More robust to failure. When there are problems with the monitoring backends, server side alerts won't work or may have incorrect or partial data. Alerts checked locally on the plugin are immune to all problems off the instance other than being able to forward to the alert server. If the Atlas plugin or the instance running it are having issues, then it is likely that problems for the local alert check would also impact publishing, so server side alerts are not likely to provide a better view. Also, keep in mind that for most middle-tier services, the alert can be checked on the instances that call the service and thus can still fire if the instance has crashed. High-level instance health can be verified by an alert checked on the poller.
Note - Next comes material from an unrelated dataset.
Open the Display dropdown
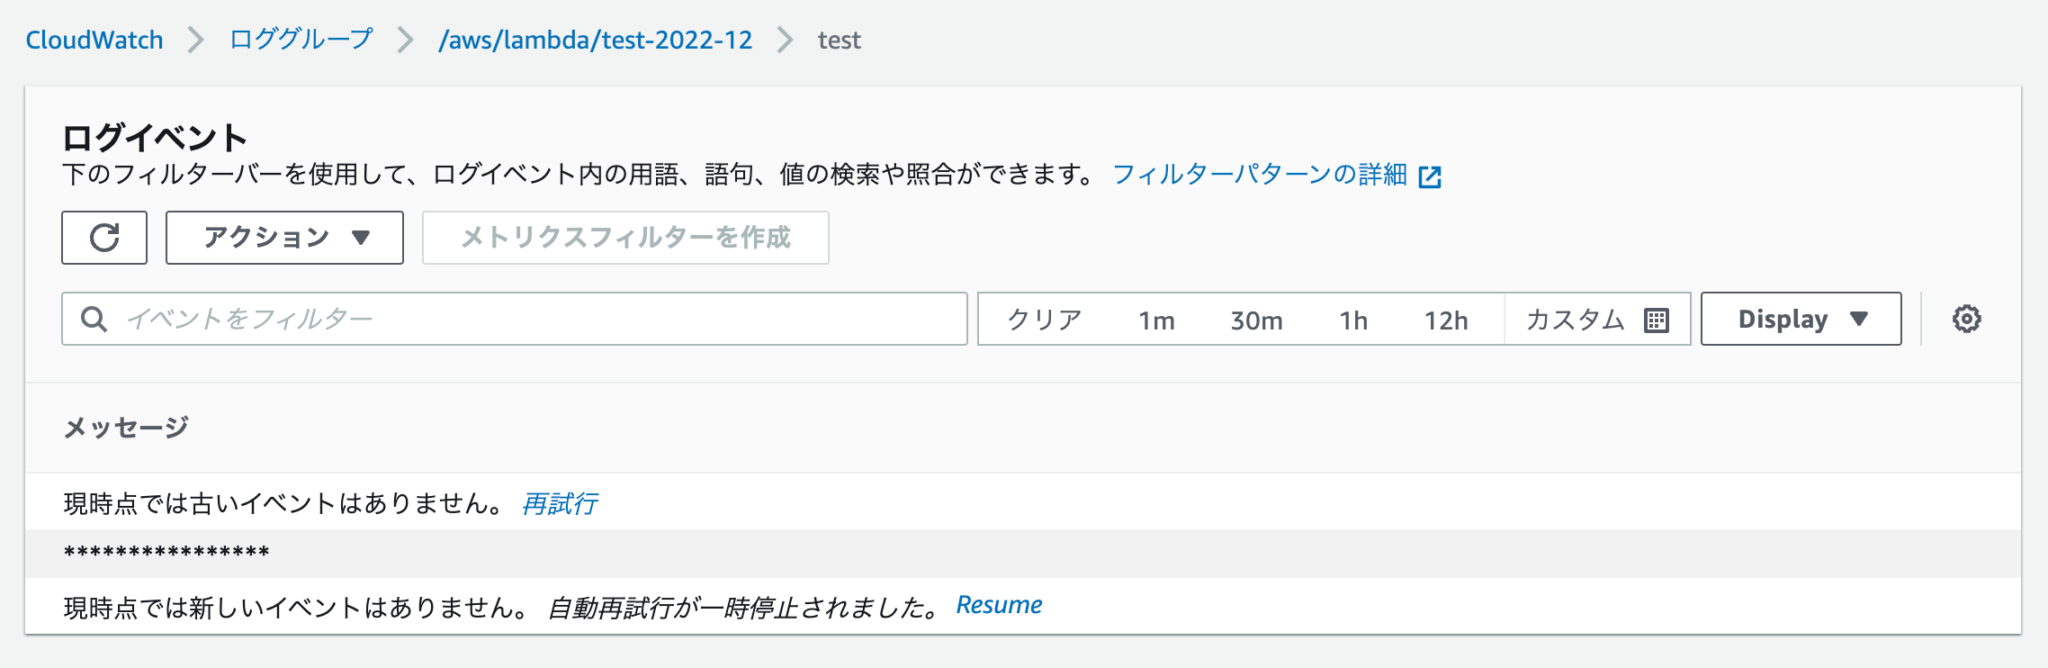The image size is (2048, 668). 1799,319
Scales better as the amount of data and number of alerts increases. Many alerts, in particular if checked per node, require expensive queries to run on the backends. By checking alert using the plugin, the computation is spread out so each node is checking the alerts for that instance.

So why not check all alerts on the client or poller? The primary disadvantages:

Client and poller scopes can only use data that is available at that location. For a client, that means only the data that is reported by the plugin on that instance. For the poller, it means only data about health checks, discovery, and system stats from SNMP.
Data cannot be aggregated across nodes for the cluster. This can make it harder to do things like outlier detection using a cluster-level aggregate as a baseline. However, keep in mind that for middle-tier services there is often an option to check on the plugin for the client.